Objective >> Copy out every line of the records below word for word, leaving nothing out.

Records for processing >>
##############################

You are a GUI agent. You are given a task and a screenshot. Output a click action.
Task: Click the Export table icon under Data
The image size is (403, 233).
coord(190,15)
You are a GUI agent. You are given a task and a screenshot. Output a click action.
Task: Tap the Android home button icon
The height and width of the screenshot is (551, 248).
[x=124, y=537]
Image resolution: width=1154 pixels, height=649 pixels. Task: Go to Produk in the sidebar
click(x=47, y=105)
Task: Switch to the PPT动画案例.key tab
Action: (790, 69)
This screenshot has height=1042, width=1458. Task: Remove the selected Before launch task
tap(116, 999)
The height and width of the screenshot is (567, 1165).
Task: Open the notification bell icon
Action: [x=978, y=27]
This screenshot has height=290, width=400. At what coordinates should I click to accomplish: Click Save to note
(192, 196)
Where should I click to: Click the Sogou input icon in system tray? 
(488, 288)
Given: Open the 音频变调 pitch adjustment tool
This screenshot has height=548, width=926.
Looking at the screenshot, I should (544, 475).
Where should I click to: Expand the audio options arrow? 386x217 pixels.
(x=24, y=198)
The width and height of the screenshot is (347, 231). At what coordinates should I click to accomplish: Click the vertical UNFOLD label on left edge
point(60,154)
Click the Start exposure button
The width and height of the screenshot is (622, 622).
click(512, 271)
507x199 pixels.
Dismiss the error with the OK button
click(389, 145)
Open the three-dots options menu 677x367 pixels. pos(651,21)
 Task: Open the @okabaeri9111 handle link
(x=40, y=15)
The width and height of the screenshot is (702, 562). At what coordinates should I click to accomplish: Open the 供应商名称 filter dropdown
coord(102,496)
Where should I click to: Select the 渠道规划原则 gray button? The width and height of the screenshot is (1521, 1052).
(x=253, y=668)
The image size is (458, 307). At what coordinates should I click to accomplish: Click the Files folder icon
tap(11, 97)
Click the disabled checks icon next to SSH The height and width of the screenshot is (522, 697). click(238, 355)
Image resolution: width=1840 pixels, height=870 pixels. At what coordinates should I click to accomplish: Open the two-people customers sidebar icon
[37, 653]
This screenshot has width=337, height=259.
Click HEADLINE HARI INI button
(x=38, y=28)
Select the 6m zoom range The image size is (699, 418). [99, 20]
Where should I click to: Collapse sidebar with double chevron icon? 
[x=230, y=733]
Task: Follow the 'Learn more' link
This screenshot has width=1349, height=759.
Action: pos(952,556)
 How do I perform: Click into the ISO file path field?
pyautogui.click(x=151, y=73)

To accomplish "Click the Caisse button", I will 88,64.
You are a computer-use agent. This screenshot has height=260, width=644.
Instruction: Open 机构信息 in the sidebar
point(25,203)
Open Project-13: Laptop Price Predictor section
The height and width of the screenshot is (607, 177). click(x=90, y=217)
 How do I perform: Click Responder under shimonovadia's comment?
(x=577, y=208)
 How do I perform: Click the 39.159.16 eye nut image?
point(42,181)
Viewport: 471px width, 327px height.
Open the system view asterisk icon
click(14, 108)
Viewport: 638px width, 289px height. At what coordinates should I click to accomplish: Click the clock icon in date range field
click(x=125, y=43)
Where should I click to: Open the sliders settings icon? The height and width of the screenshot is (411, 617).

##############################

Answer in full >>
You are a GUI agent. You are given a task and a screenshot. Output a click action.
Task: Click the Export table icon under Data
The image size is (403, 233).
coord(190,15)
You are a GUI agent. You are given a task and a screenshot. Output a click action.
Task: Tap the Android home button icon
The height and width of the screenshot is (551, 248).
[x=124, y=537]
Image resolution: width=1154 pixels, height=649 pixels. Task: Go to Produk in the sidebar
click(x=47, y=105)
Task: Switch to the PPT动画案例.key tab
Action: (790, 69)
This screenshot has height=1042, width=1458. Task: Remove the selected Before launch task
tap(116, 999)
The height and width of the screenshot is (567, 1165).
Task: Open the notification bell icon
Action: [x=978, y=27]
This screenshot has height=290, width=400. At what coordinates should I click to accomplish: Click Save to note
(192, 196)
Where should I click to: Click the Sogou input icon in system tray? 
(488, 288)
Given: Open the 音频变调 pitch adjustment tool
This screenshot has height=548, width=926.
Looking at the screenshot, I should (544, 475).
Where should I click to: Expand the audio options arrow? 386x217 pixels.
(x=24, y=198)
The width and height of the screenshot is (347, 231). At what coordinates should I click to accomplish: Click the vertical UNFOLD label on left edge
point(60,154)
Click the Start exposure button
The width and height of the screenshot is (622, 622).
click(512, 271)
507x199 pixels.
Dismiss the error with the OK button
click(389, 145)
Open the three-dots options menu 677x367 pixels. pos(651,21)
 Task: Open the @okabaeri9111 handle link
(x=40, y=15)
The width and height of the screenshot is (702, 562). At what coordinates should I click to accomplish: Open the 供应商名称 filter dropdown
coord(102,496)
Where should I click to: Select the 渠道规划原则 gray button? The width and height of the screenshot is (1521, 1052).
(x=253, y=668)
The image size is (458, 307). At what coordinates should I click to accomplish: Click the Files folder icon
tap(11, 97)
Click the disabled checks icon next to SSH The height and width of the screenshot is (522, 697). click(238, 355)
Image resolution: width=1840 pixels, height=870 pixels. At what coordinates should I click to accomplish: Open the two-people customers sidebar icon
[37, 653]
This screenshot has width=337, height=259.
Click HEADLINE HARI INI button
(x=38, y=28)
Select the 6m zoom range The image size is (699, 418). [99, 20]
Where should I click to: Collapse sidebar with double chevron icon? 
[x=230, y=733]
Task: Follow the 'Learn more' link
This screenshot has width=1349, height=759.
Action: pos(952,556)
 How do I perform: Click into the ISO file path field?
pyautogui.click(x=151, y=73)

To accomplish "Click the Caisse button", I will 88,64.
You are a computer-use agent. This screenshot has height=260, width=644.
Instruction: Open 机构信息 in the sidebar
point(25,203)
Open Project-13: Laptop Price Predictor section
The height and width of the screenshot is (607, 177). click(x=90, y=217)
 How do I perform: Click Responder under shimonovadia's comment?
(x=577, y=208)
 How do I perform: Click the 39.159.16 eye nut image?
point(42,181)
Viewport: 471px width, 327px height.
Open the system view asterisk icon
click(14, 108)
Viewport: 638px width, 289px height. At what coordinates should I click to accomplish: Click the clock icon in date range field
click(x=125, y=43)
Where should I click to: Open the sliders settings icon? The height and width of the screenshot is (411, 617).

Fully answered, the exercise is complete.